This review is of the basic MP3 download version which is the first of five format options listed below. In recent interviews and press releases Steve has mentioned a departure in some ways from his normal formula with regard to Wolflight including more World Music influences. True in part methinks though i would suggest that ingredients from the tried and tested Hackett recipes are all prevalent with flavours of Defector, Please Don’t Touch and Darktown all here for the delectation of the dyed in the wool fan.
Opening with sounds of howling wolves it isn’t long before the all too brief Out Of The Body gets up to speed and hints at old Hackett foot stompers like Land Of A Thousand Autumns before subsiding and flowing into the title song Wolflight. The dramatic tones of the Tar lends an eastern vibe with great orchestral overtones which i found cinematic in many respects. The song moves between beefy aggressive guitar and gentle sweeping acoustic guitar outbursts portraying rise and fall throughout the whole piece. Steve’s unique vocal harmony style gently conveys the tale of his time spent in Italy with Czechoslovakian wolves and with this in mind the song and musical styles depicts the varying characters of these much maligned animals.

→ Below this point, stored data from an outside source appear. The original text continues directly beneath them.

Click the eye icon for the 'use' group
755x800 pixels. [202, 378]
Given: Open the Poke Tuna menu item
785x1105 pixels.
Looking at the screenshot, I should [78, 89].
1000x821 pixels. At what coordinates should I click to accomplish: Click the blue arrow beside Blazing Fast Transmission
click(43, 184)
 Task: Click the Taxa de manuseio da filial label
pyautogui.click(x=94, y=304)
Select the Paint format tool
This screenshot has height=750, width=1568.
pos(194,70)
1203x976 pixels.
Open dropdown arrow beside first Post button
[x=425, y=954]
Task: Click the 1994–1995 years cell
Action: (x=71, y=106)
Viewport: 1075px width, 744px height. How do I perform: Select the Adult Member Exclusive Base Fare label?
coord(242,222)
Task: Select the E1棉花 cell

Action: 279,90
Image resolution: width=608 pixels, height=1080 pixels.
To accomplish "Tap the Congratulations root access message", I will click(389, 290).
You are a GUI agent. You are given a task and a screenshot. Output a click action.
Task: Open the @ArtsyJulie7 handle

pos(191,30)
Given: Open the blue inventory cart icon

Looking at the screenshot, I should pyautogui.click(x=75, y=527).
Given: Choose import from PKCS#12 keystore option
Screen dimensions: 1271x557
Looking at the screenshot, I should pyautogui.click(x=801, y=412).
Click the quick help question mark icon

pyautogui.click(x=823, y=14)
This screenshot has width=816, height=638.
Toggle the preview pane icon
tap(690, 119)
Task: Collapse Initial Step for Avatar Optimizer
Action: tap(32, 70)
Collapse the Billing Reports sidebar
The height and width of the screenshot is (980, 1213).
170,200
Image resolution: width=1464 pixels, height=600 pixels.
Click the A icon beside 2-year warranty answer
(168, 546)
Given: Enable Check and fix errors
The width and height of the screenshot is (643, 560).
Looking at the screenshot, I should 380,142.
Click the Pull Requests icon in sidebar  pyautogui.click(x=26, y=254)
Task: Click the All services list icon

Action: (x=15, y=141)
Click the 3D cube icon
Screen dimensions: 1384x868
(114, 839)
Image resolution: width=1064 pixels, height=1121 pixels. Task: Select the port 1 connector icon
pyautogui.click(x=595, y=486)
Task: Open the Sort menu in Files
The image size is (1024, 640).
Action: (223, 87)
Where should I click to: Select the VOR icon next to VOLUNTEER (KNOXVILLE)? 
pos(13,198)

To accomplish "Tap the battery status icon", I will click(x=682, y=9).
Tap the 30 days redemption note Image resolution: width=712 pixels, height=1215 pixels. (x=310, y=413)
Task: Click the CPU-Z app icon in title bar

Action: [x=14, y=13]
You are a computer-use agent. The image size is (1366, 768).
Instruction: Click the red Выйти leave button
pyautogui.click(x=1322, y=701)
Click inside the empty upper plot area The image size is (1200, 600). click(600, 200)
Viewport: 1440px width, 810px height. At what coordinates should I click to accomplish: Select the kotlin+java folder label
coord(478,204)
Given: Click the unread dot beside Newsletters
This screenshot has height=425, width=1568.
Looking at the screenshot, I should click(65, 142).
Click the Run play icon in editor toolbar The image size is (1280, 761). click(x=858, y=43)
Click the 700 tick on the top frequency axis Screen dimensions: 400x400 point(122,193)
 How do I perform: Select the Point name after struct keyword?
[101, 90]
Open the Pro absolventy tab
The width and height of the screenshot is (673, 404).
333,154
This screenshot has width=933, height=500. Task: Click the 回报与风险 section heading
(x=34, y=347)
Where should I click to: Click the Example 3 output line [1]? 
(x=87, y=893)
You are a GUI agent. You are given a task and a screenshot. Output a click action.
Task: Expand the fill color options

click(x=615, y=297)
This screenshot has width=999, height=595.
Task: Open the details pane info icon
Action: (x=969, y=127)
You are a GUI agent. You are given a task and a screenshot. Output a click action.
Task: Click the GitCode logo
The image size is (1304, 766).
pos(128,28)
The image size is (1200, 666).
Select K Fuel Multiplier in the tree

A sample of a Victorian street scene heralds the beginning of Love Of A Vampire a song that represents the different elements of a vampires bizarre existence. This song becomes quite hectic with some great orchestration and Steve Hackett’s voice suspended right across the sound stage augmented by Sqauckett cohort and Yes bass fiend Chris Squire adding to the pace and intensity. Morphing wonderfully with the fairground sounds found not only from Steve’s distant childhood but musically from his own back catalogue it being reminiscent of sounds on his Please Don’t Touch album The Wheels Turning creeps eerily through the speakers in the same way as a scary clown looks up from a drain in a Stephen King novel. Great percussion once again injects a Persian feel to the song though it’s lyrical content hint at the personal nature of Steve’s own childhood visits to Battersea funfair and the effects that different parts of the fair had on his psyche
Indeed lots of this album seems personal to Steve Hackett and reflect on his past and more recent adventures. None more so than Corycian Fire. Here Steve puts to music his holiday in Greece where he and his wife Jo explored remote caves gaining inspiration by the spiritual presence within. This is beautifully captured in the atmospheric intro, Rob Townsend’s spooky duduk playing and gentle harp sound setting the mood of the piece. Gary O’Toole’s drums and percussion drive Steve’s guitar along beautifully along with some heavy choral effects generated no doubt by technology and keyboard whiz Roger King. This piece may well leave you in need of oxygen and i have to admit that it fast become my favourite song on the whole album.
What’s needed after such an event is a rest. And what better way than to listen to a small scale piece to inject some tranquility? Earthshine finds Steve exercising his fingers delicately picking and strumming his acoustic guitar. This beautifully roaming begins with the Corycian Fire refrain though quickly changes direction into a calming and peaceful musical sketch. Earthshine empties beautifully into the Yes like acoustic guitar strumming of Loving Sea and again is filled with Steve Hackett’s signature vocal sound generating an upbeat vibe.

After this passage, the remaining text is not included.